Have you ever wondered how to merge savings into your budget? What if there was a way to save efficiently without putting you in a panic about having enough money on hand to pay monthly expenses or for discretionary spending? Think about your spending habits for a second. Most of the time, we don’t even think twice about swiping a card or dishing out cash for smaller purchases and monthly expenses. If you live in an apartment, you pay rent. You might also have a car payment, utilities, or a mortgage. But what if you could also see savings as one of your monthly expenses? You’d probably thank yourself 10 years down the road.
The most important step in automating savings is tracking your monthly expenses. If your monthly expenses do not fluctuate much, then adding automated savings to your budget will be simple. But without some degree of predictability, the amount available for savings may be more fluid. Once you know your expenses, you are able to figure, with some confidence, the amount of surplus you will have for the month. Many people view the surplus as simply extra money that they can spend. However, from a financial standpoint, saving as much as you can of the surplus, especially at younger ages, will put you in a strong financial position in the future.
For years, companies have done this on behalf of their employees in 401(k) plans. The plans that offer automatic enrollment have the ability to electronically take a percentage of your earned income and put it towards your retirement. We can choose the desired percentage, but after that, we really don’t even look at the amount that is deposited into the plan. The goal is to mimic that with our own income in conjunction with our budgets, monthly expense, and ultimately, savings.

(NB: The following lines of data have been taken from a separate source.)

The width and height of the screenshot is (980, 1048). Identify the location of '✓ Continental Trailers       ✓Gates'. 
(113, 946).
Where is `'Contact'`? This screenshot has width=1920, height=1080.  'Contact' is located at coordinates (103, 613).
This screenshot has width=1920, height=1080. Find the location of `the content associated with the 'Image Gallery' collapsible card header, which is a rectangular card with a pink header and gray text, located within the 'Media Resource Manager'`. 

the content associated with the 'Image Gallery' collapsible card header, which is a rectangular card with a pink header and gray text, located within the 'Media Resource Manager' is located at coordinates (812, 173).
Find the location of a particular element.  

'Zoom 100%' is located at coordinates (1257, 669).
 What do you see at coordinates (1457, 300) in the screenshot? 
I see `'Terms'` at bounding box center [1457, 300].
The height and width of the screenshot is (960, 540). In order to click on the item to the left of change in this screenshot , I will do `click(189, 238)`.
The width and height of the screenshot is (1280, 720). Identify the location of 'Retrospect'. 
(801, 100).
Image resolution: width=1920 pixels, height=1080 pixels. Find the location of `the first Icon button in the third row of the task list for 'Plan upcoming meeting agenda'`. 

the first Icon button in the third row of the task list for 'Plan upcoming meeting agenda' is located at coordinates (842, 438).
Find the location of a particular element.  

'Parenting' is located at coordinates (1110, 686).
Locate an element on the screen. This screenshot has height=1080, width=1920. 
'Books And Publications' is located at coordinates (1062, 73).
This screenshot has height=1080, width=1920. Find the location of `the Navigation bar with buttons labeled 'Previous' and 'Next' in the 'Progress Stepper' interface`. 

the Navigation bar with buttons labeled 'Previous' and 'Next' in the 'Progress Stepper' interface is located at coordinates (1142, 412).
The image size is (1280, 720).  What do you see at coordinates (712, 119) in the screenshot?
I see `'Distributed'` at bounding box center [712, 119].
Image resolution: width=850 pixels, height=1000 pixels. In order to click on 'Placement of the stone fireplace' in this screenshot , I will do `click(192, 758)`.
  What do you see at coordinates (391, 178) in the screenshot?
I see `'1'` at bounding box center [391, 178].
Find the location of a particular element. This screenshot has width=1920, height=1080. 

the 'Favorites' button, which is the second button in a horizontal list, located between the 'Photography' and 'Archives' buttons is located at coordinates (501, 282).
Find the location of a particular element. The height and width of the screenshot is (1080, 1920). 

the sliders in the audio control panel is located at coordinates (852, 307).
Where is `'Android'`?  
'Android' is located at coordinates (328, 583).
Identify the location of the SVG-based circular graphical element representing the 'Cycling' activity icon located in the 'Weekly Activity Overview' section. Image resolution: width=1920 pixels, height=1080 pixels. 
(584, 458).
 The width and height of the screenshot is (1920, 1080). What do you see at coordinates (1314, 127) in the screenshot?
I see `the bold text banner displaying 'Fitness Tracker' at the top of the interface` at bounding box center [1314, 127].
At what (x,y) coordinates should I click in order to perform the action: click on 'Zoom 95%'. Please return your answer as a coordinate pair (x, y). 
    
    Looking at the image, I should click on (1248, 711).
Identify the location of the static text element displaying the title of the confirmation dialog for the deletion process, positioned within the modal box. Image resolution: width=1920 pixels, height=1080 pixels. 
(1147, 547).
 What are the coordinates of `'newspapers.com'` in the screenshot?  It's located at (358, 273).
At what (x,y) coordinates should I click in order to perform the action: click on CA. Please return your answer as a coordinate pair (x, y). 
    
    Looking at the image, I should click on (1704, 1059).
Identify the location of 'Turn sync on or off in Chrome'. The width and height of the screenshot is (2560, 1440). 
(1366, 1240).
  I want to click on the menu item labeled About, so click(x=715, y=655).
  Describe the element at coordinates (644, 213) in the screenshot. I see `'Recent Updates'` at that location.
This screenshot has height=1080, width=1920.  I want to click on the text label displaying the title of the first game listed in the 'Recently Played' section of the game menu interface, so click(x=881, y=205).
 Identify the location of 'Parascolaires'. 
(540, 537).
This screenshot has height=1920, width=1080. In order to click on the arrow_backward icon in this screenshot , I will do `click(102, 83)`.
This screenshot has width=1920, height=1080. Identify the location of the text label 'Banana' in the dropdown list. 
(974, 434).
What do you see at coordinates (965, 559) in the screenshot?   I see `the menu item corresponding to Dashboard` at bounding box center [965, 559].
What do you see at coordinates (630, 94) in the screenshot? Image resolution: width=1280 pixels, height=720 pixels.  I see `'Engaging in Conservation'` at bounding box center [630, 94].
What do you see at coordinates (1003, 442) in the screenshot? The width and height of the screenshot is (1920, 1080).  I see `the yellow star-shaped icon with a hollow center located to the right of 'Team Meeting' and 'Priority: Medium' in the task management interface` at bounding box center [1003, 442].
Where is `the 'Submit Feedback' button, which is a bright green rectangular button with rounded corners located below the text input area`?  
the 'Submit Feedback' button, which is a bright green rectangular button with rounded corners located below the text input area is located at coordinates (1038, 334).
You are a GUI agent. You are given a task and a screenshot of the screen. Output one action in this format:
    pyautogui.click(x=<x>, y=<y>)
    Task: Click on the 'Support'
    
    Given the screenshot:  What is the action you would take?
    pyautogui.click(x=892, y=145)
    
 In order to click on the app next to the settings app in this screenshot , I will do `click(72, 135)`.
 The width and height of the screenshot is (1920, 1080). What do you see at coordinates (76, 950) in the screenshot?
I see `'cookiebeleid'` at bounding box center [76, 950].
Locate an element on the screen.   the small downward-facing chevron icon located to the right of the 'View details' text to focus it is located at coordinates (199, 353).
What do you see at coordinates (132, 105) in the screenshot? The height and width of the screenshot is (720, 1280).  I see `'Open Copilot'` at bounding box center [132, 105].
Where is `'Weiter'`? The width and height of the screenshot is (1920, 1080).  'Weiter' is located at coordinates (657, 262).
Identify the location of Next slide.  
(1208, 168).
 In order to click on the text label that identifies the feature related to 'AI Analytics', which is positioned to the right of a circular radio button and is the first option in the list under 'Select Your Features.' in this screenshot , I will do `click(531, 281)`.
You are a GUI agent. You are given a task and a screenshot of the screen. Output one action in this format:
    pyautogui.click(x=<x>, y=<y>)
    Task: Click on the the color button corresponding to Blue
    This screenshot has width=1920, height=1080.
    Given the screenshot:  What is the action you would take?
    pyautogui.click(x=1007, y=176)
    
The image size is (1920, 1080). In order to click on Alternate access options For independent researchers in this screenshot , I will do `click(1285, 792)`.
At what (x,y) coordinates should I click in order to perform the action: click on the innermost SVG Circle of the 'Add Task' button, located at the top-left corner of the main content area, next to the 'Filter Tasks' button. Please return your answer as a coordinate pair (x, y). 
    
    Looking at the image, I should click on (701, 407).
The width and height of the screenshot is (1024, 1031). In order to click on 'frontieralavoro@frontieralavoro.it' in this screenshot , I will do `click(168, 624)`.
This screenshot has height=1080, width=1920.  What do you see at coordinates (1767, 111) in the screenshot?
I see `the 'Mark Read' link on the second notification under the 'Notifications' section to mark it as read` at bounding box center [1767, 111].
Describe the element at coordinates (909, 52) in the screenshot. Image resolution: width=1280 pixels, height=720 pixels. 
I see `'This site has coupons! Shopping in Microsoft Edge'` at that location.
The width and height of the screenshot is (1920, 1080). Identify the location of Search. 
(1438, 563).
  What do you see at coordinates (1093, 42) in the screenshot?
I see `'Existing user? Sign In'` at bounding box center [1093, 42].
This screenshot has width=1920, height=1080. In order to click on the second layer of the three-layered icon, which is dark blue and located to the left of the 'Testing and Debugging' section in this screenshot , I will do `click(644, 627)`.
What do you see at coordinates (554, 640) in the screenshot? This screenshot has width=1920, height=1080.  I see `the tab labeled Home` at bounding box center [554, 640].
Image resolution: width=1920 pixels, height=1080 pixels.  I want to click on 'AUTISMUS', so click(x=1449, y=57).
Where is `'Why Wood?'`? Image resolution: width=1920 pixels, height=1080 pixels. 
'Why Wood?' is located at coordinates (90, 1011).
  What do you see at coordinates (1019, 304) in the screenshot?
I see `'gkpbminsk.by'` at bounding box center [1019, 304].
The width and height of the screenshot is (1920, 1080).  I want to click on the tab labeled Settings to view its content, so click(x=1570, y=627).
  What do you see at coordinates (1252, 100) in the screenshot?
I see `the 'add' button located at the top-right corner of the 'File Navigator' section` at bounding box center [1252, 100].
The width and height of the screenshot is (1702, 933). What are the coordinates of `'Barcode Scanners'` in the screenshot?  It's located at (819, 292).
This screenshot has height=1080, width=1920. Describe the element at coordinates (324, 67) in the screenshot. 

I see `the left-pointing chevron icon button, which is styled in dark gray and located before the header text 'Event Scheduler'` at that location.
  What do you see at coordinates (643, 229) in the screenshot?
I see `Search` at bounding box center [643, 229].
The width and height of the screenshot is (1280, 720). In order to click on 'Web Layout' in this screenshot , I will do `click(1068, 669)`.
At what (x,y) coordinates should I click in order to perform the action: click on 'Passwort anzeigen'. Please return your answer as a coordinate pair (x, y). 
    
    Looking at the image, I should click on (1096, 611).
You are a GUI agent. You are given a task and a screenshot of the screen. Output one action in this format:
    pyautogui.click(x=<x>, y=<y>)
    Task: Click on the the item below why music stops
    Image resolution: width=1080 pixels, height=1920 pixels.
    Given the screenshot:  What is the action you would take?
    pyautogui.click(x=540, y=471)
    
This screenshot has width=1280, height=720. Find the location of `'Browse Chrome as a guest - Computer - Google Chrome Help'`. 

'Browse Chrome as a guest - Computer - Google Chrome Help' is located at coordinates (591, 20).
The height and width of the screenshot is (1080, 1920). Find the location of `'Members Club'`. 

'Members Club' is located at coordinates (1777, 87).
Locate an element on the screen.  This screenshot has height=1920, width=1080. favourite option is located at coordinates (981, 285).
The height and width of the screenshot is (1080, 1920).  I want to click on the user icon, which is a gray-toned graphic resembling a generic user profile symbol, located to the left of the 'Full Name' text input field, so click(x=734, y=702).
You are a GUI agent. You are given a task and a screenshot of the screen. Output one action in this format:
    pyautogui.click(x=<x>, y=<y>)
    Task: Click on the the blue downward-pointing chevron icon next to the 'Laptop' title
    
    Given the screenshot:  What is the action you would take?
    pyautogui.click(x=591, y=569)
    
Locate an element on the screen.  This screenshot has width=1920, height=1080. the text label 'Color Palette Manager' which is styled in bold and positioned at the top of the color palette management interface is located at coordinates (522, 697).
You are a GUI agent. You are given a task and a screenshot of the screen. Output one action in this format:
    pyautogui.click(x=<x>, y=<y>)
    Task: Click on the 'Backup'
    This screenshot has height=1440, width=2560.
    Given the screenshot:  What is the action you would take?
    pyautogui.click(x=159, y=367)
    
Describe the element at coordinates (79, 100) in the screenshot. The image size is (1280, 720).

Automating monthly credit card payments can be beneficial because it lowers the chance that a payment could be missed. You are not even required to go online and pay it. Automating bill pay for rent, utilities, car payment, etc. can cut time and stress in addressing fixed monthly expenses. Automating savings works the same way.
Let’s focus on establishing savings and how to divide it. First, establish an emergency fund to the equivalent of 3-6 months’ worth of expenses. An easy way to do this is by opening a high-interest savings account and setting up an automatic recurring transfer on any given day of the month for say, $250. This can be done early in a month during the first pay period if you are paid bi-weekly, or during the second pay period of the month. Make regular savings a priority. What you are doing is automating the savings as if it were a monthly expense – making it more habitual and putting less thought into it. If you don’t see money that you might be susceptible to spending, you won’t hesitate to save it. The same holds true for investing. If your emergency fund is healthy and you have added cash laying around outside, automating monthly transfers from cash accounts into investment accounts allows for more growth.
If you also have specific goals such as buying a car in two years, you could create a savings account beyond that of an emergency fund. Then transfer an amount to that account each month to be allocated towards the goal you’re saving for. It depends on how you feel comfortable separating the funds. Either open another savings account separate from your emergency fund or have both held in one savings account, leaving you to be in charge of knowing what is allocated to emergency and savings goal.
If your income varies monthly, you can still set up an automatic savings plan with minimal amounts by giving yourself a task to review quarterly to make necessary adjustments. The key is creating a healthy money habit by making “Pay Yourself First” a line item on your monthly budget to make savings and investing less stressful. It may take a few months to get used to this habit, but with some practice, it will bring you peace of mind and will put savings at the forefront of your financial focus.